No dia 8 de abril, o Dia Mundial de Combate ao Câncer mobiliza instituições de saúde em todo o mundo para conscientizar a população sobre prevenção, diagnóstico precoce e tratamento adequado. O Centro Regional Integrado de Oncologia (CRIO) reforça a necessidade de ampliar o acesso ao diagnóstico em tempo oportuno e destaca o papel dos hábitos de vida na redução do risco da doença.
O câncer segue como um dos principais desafios de saúde pública. De acordo com estimativas mais recentes do Instituto Nacional de Câncer (INCA), o Brasil deve registrar cerca de 781 mil novos casos por ano entre 2026 e 2028, número que confirma a tendência de crescimento da doença no país, impulsionada pelo envelhecimento populacional, pelas desigualdades no acesso à saúde e pela exposição a fatores de risco associados ao estilo de vida contemporâneo.

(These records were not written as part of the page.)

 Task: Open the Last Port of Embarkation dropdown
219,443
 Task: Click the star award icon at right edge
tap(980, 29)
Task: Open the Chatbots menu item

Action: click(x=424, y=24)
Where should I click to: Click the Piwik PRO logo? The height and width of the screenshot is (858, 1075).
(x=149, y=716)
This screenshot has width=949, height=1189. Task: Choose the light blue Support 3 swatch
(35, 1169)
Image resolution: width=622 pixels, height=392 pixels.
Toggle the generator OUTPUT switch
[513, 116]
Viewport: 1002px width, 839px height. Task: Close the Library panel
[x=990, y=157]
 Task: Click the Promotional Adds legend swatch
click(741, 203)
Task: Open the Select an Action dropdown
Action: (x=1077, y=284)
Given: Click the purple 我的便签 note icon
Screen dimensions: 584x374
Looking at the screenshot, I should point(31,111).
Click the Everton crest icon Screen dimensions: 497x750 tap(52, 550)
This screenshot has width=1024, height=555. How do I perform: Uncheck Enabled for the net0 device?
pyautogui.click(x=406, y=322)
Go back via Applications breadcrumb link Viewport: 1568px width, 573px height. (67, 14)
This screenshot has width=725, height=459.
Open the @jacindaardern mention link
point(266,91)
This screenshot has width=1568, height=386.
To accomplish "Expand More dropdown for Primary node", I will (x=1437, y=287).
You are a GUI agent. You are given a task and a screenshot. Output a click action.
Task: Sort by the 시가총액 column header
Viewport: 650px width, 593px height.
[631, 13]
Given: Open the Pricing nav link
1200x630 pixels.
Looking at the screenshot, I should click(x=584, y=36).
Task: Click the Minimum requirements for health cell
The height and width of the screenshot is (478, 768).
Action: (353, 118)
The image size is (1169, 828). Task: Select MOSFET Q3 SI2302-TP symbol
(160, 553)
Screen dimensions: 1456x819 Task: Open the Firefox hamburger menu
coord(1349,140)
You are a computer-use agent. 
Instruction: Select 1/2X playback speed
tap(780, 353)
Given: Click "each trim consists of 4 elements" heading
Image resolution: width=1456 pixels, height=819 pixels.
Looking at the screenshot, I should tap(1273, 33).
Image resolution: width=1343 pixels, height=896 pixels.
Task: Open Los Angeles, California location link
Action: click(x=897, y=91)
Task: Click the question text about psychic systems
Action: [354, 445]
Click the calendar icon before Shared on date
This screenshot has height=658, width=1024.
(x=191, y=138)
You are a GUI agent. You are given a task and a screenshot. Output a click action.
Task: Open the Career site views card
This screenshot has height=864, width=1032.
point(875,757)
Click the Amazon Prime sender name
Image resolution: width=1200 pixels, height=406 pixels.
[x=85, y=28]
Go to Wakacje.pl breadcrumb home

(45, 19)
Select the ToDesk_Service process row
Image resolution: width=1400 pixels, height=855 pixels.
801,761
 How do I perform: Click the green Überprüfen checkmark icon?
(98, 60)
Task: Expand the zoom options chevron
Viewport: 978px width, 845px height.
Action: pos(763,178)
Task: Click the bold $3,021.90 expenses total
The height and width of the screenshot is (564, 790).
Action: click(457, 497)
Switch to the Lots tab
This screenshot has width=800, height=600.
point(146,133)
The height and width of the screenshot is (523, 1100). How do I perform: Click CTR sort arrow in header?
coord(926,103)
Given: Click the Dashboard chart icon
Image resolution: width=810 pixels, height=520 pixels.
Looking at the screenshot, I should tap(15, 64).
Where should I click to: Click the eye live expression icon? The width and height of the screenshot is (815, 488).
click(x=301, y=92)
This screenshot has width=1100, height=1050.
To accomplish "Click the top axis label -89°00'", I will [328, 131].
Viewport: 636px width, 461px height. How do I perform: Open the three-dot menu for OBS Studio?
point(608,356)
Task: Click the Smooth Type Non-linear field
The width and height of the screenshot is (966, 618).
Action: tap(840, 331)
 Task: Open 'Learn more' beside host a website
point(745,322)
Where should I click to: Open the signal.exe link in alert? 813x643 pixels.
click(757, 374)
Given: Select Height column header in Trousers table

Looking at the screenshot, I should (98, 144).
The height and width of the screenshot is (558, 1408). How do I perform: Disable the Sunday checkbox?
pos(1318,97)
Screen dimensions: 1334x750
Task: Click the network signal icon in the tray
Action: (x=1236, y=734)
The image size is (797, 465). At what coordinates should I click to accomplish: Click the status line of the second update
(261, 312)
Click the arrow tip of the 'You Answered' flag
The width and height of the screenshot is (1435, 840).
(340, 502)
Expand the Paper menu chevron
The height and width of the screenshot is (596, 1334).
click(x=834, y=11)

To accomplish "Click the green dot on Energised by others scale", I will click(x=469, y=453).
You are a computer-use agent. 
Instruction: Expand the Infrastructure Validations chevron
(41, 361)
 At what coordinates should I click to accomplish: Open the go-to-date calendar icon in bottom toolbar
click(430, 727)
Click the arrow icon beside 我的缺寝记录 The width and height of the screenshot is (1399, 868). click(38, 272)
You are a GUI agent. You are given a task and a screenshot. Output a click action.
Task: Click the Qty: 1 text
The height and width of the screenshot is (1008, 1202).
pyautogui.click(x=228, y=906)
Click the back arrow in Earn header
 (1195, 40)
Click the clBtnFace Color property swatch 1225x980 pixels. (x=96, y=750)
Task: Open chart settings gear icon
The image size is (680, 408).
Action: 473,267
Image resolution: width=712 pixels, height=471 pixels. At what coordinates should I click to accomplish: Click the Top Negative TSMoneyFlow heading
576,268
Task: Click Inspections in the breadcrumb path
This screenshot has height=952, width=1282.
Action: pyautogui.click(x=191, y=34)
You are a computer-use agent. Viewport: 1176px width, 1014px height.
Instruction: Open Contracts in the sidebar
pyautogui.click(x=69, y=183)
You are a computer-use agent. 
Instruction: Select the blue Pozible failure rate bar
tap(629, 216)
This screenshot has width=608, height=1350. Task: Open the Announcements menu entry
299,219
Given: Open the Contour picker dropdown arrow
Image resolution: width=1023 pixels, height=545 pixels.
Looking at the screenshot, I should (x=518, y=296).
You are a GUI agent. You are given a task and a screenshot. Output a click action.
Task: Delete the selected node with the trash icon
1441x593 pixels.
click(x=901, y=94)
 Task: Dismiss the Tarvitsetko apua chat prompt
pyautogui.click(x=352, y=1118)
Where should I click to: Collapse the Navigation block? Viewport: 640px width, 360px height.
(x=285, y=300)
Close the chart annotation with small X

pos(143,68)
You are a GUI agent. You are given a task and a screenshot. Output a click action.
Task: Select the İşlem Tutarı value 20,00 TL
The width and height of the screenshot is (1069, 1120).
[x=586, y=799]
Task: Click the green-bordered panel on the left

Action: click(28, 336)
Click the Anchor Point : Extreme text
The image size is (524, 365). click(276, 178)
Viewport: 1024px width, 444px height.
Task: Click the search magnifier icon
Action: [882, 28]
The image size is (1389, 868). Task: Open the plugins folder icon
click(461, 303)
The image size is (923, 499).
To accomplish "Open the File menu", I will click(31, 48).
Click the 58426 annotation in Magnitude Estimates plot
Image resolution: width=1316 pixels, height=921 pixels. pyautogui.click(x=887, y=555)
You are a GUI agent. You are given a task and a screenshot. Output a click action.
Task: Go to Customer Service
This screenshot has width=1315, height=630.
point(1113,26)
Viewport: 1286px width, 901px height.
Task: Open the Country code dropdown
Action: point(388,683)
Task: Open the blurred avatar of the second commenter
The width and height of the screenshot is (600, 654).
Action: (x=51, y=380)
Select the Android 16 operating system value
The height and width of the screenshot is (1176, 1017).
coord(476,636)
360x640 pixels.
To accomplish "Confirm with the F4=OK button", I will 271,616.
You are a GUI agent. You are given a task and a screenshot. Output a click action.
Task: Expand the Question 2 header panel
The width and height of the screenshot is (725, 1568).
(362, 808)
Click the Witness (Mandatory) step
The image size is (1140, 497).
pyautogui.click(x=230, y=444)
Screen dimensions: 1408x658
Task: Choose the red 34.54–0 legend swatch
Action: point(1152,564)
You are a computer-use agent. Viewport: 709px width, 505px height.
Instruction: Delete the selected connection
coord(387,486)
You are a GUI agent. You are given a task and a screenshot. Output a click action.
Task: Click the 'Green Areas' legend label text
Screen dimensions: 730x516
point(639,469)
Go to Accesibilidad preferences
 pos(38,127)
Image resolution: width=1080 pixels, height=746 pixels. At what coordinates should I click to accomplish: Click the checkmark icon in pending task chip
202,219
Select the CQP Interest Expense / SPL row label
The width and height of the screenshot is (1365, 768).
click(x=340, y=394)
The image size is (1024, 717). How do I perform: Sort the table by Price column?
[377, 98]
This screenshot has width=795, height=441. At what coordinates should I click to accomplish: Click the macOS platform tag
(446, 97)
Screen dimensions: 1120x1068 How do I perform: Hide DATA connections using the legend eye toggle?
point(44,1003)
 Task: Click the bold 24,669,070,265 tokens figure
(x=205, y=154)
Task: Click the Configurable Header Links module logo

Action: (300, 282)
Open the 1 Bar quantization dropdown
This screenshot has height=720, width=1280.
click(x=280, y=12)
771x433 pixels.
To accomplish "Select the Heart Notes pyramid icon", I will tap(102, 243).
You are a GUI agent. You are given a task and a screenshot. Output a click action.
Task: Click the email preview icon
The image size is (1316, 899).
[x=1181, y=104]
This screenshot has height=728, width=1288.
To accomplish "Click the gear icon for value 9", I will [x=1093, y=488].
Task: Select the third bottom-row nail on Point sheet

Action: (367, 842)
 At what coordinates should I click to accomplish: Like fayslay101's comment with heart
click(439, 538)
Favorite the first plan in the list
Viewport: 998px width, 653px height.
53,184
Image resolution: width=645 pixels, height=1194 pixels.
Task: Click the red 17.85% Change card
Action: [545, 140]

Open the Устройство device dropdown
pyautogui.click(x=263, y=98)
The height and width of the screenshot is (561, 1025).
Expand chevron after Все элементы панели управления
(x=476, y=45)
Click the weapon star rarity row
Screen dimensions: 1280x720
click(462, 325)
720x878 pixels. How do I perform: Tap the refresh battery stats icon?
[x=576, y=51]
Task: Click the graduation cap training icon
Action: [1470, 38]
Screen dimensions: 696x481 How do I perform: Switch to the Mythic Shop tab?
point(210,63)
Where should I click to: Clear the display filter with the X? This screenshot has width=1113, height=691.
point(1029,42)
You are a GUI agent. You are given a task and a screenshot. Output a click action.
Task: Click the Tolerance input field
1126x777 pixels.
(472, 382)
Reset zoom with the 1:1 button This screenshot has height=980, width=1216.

Apesar desse cenário, uma parcela significativa dos casos pode ser evitada. A adoção de hábitos saudáveis como alimentação equilibrada, prática regular de atividade física, não fumar, reduzir o consumo de álcool, além da imunização contra o HPV, está diretamente associada à diminuição do risco de diversos tipos de câncer. Nesse contexto, a qualidade de vida deve ser compreendida como um elemento central na promoção da saúde.
Outro ponto fundamental é o diagnóstico precoce. Quando identificado em estágios iniciais, o câncer pode apresentar altas taxas de cura, que ultrapassam 90% em alguns casos.
Para o corpo clínico do CRIO, a data representa um chamado à ação coletiva. “O câncer não pode mais ser encarado como uma sentença definitiva. Hoje, contamos com tecnologias e protocolos terapêuticos eficazes, que permitem não apenas a cura em muitos casos, mas também a preservação da qualidade de vida durante o tratamento. O grande desafio ainda é garantir o acesso ao diagnóstico e ao cuidado no momento certo”, afirma Dr. Eduardo Cronemberger.